Very cool! This is also one of my beliefs in building tools for research, that if you can solve the problem of predicting and ranking the top references for a given idea, then you've learned to understand a lot about problem solving and decomposing problems into their ingredients. I've been pleasantly surprised by how well LLMs can rank relevance, compared to supervised training of a relevancy score. I'll read the linked paper (shameless plug, here it is on my research tools site: https://sugaku.net/oa/W4401043313/)

rfurmani · 2025-02-16T19:46:03 1739735163

I'm serving AI models on Lambda Labs and after some trial and error I found having a single vllm server along with caddy, behind cloudflare dns, to work really well and really easy to set up

vllm serve ${MODEL_REPO} --dtype auto --api-key $HF_TOKEN --guided-decoding-backend outlines --disable-fastapi-docs &

sudo caddy reverse-proxy --from ${SUBDOMAIN}.sugaku.net --to localhost:8000 &

homebrewer · 2025-02-17T00:53:41 1739753621

It's really best to avoid running web servers as root. It's easy to forward the port 80 with iptables, change the kernel knob to let unprivileged users use port 80 and above, or set the network capability on the binary.

https://stackoverflow.com/questions/413807/

delduca · 2025-02-16T19:53:44 1739735624

You can use Cloudflare Tunnel, which is even better and simple than having an extra service.

rfurmani · 2025-02-15T00:15:09 1739578509

As a former mathematician, I found research to be a very winding path.
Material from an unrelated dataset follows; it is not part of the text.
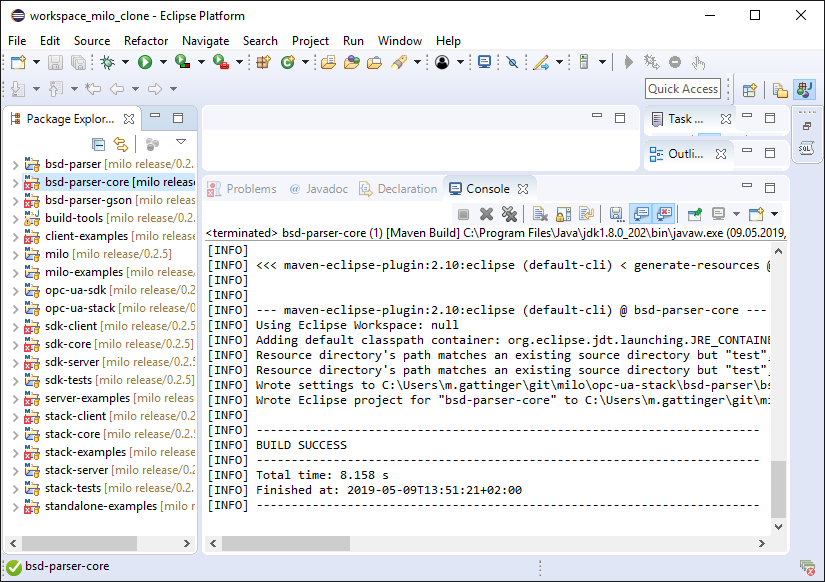This screenshot has height=582, width=825.
Task: Open the Refactor menu
Action: pyautogui.click(x=146, y=40)
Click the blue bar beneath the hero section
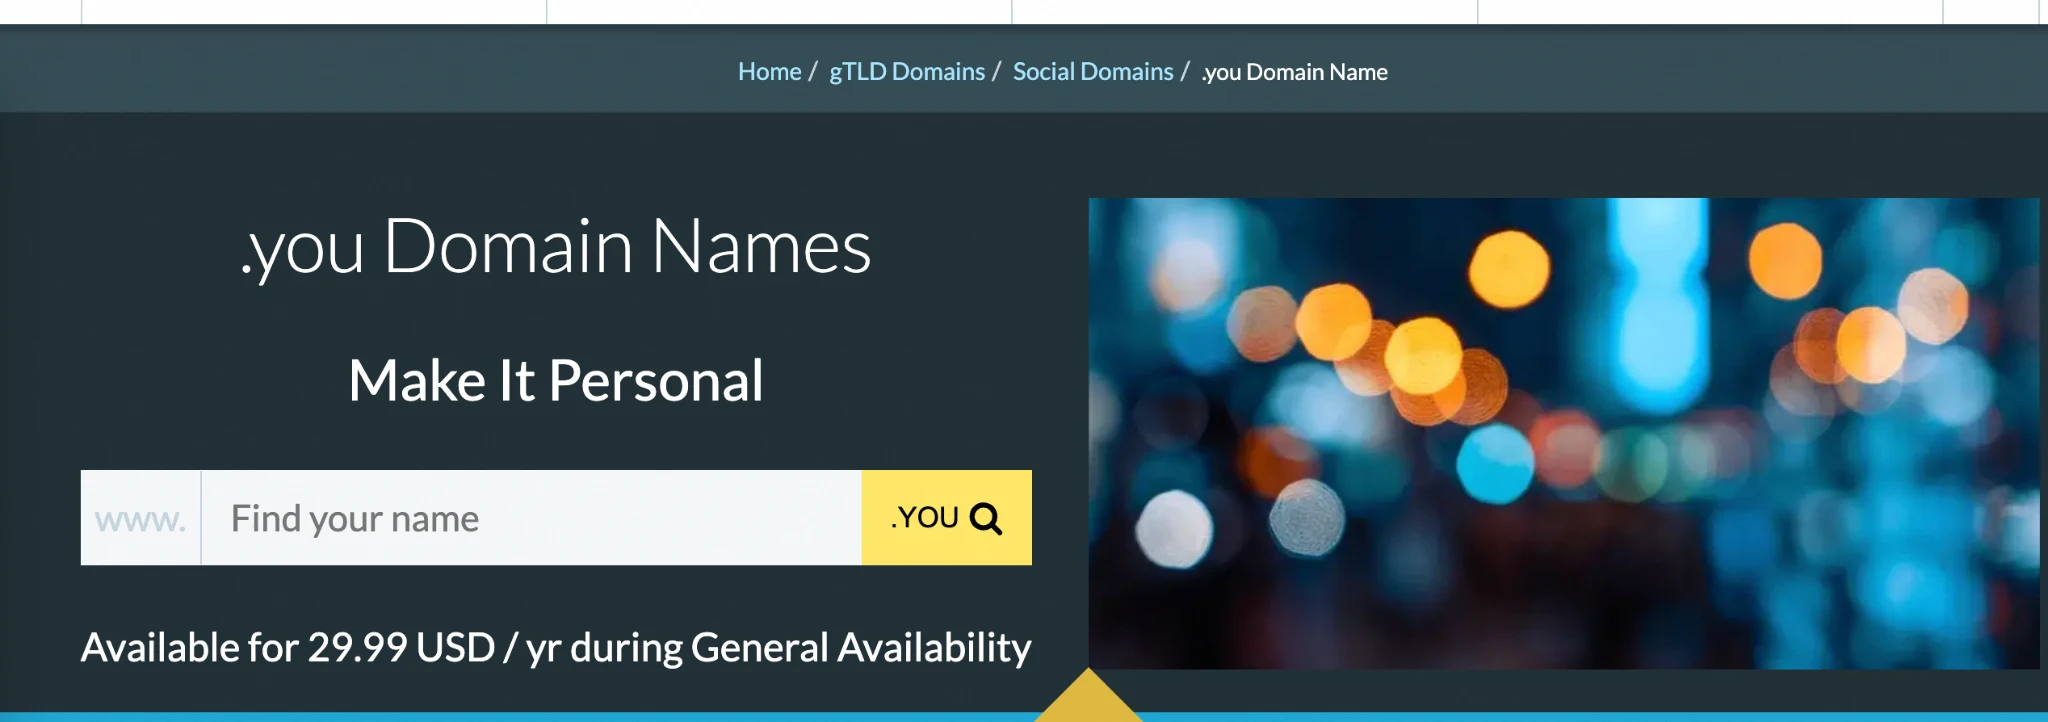 (x=500, y=716)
While that can be fun, I felt there's a lot of opportunity to train LLMs and ML models on the corpus of math papers, to try to make research more deliberate and less reliant on talking to the right person at the right time.

This is very much a work in progress but so far you can:

* Browse through similar papers

* Get recommendations for new papers and collaborators

* Chat with papers and ask questions to all the major reasoning models

* Have it come up with future paper ideas (along with references) giving a potential title or collaborators.
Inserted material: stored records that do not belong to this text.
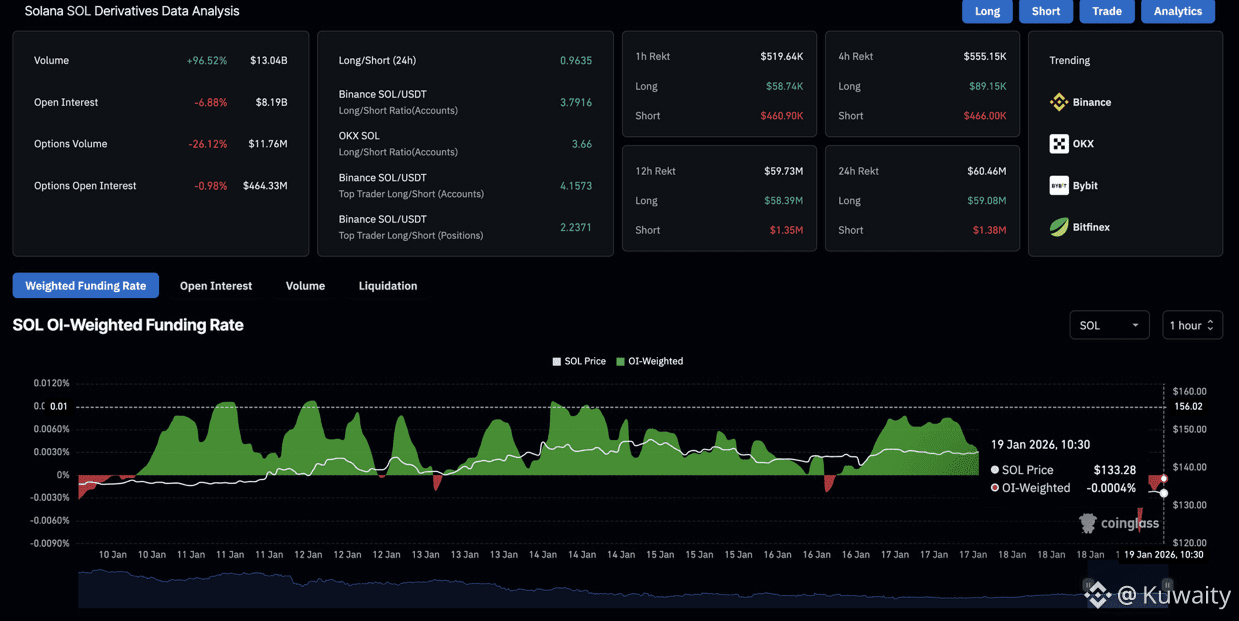The image size is (1239, 621).
Task: Open the 1 hour interval selector
Action: click(x=1192, y=325)
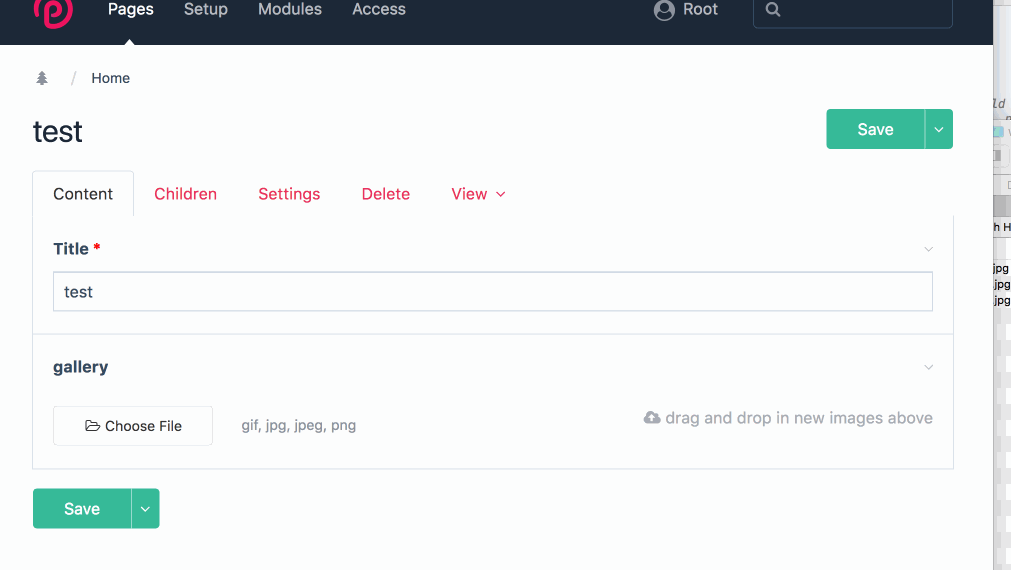Viewport: 1011px width, 570px height.
Task: Expand the View tab dropdown
Action: (478, 194)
My focus very much is on the exploratory stages since that's where a lot of the time is spent, but I intend to integrate more tools for problem solving, writing, and computation.

ccppurcell · 2025-02-17T17:11:51 1739812311

I think you should have some "about us" section on your webpage if you want people to give their email addresses. I already get loads of spam that knows my email address belongs to someone with a PhD (though they are often shaky on the details). I looked at your site and there's no information about who is doing it and why.
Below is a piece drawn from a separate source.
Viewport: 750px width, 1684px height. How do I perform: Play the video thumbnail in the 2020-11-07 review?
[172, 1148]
rfurmani · 2025-02-17T19:02:11 1739818931

That's fair, though there's not much to say since I'm building it out myself as a benefit corporation. I also have strict opt-out for any communications and a proper privacy policy.

I've also tried to keep as much as I can accessible without login, but I want to protect some of the more expensive features from being spammed.

Without signup up you can:

* explore works (but not chat with them) https://sugaku.net/oa/W4206400500/

* explore authors https://sugaku.net/oa/A5059543195/

* see and share AI answers (eg https://sugaku.net/qna/4e59662a-a938-404e-8c0b-b9dc79e37c29/ and https://sugaku.net/qna/517930ff-42ad-47c5-9d9c-e807d06a8453/)

* prompt for new paper ideas https://sugaku.net/current/papergen/

* see and share these ideas https://sugaku.net/current/papergen/idea/719aed36-8dcd-4fd1-...

paulpauper · 2025-02-17T17:40:50 1739814050

No matter how original you think you are, it's almost always already been done. You think you found a new theorem and then you check some old pdf from 20+ years ago and it's already been done.

If you can pull it off, and the result is actually novel and not trivial, you can get a PhD. that is how hard it is.

rfurmani · 2025-02-17T18:55:02 1739818502

The flipside of that is seeing hints of a result that would be really helpful. I still remember how excited I was to stumble on a book from 1931 (The Taylor Series by Dienes) since it had the only english-language proofs of some results by Szego and Polya that I felt could unblock my research. My hope is that this discovery problem can be largely solved.

This is also why I'm not as excited by the focus on pure reasoning and olympiad problem solving in the math and AI space. It's like the early career phase of trying to solve Collatz and Riemann but just repeating work from decades ago.